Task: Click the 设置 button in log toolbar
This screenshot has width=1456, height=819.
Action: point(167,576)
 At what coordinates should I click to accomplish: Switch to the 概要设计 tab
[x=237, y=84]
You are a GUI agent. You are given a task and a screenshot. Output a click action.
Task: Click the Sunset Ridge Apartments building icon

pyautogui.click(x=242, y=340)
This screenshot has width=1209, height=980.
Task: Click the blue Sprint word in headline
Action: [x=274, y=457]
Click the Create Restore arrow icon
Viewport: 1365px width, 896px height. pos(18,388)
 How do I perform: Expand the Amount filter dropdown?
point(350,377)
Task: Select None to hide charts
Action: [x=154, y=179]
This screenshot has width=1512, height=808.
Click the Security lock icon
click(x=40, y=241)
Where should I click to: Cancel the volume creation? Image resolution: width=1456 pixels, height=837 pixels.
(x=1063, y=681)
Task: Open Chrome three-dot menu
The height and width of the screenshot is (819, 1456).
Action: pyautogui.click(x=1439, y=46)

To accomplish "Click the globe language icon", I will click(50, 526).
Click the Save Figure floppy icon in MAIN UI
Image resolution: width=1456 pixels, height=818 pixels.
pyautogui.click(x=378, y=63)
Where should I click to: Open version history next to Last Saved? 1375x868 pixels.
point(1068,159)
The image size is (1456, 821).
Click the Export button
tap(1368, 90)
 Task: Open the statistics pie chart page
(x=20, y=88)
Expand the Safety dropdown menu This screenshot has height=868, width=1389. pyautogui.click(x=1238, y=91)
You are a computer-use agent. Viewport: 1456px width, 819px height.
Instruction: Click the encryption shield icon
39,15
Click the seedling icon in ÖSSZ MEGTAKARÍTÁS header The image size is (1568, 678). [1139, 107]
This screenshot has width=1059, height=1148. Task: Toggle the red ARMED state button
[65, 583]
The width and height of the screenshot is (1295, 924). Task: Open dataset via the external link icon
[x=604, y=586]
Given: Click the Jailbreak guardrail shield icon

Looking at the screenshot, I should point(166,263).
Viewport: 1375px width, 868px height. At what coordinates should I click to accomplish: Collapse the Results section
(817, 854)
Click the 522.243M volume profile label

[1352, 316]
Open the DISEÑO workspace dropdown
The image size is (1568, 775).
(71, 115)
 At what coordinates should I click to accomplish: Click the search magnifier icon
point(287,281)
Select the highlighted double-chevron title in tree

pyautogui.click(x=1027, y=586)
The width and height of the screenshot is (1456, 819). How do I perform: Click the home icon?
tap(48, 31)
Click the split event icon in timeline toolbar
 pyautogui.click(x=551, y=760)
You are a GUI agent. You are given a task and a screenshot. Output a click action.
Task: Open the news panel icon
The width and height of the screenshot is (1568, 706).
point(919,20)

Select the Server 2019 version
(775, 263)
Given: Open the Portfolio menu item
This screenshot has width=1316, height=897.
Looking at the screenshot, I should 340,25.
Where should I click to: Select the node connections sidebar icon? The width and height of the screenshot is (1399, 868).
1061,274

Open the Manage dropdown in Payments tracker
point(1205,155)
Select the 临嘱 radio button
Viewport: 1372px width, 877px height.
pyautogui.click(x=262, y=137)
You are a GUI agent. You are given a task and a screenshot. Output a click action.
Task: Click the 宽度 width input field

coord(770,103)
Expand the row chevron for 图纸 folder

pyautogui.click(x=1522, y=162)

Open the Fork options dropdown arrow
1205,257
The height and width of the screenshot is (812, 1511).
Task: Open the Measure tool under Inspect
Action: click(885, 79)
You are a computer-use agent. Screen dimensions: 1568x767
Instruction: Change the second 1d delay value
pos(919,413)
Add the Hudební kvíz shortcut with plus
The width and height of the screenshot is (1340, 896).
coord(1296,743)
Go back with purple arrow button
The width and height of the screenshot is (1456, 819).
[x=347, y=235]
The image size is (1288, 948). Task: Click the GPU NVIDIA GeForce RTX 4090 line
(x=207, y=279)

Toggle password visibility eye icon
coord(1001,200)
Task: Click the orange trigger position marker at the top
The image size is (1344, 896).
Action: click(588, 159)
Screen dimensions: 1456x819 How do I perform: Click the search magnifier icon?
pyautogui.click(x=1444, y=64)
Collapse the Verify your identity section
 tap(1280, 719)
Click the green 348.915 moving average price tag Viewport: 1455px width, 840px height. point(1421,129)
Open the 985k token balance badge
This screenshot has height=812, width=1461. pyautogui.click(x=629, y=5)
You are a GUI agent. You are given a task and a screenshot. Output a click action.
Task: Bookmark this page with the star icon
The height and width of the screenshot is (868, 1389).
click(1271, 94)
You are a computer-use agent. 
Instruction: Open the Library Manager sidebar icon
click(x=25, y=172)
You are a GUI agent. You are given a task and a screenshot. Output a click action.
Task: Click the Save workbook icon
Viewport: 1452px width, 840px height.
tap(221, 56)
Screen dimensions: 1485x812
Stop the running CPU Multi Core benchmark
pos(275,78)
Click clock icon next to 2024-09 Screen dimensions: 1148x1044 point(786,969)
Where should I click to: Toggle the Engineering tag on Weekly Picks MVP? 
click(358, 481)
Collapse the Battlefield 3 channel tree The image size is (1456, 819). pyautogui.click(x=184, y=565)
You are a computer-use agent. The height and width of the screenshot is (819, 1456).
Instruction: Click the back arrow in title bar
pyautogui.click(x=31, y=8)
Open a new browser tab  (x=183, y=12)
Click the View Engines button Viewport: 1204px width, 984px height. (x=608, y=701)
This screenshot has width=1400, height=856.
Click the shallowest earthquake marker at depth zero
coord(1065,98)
================
▶ _WHAT YOU SHOULD DO_: Your answer must be every line from the entries that contains the string "menu", copied as it stands.

▶ _EXERCISE RESULT_:
Task: Open Chrome three-dot menu
Expand the Safety dropdown menu This screenshot has height=868, width=1389. pyautogui.click(x=1238, y=91)
Given: Open the Portfolio menu item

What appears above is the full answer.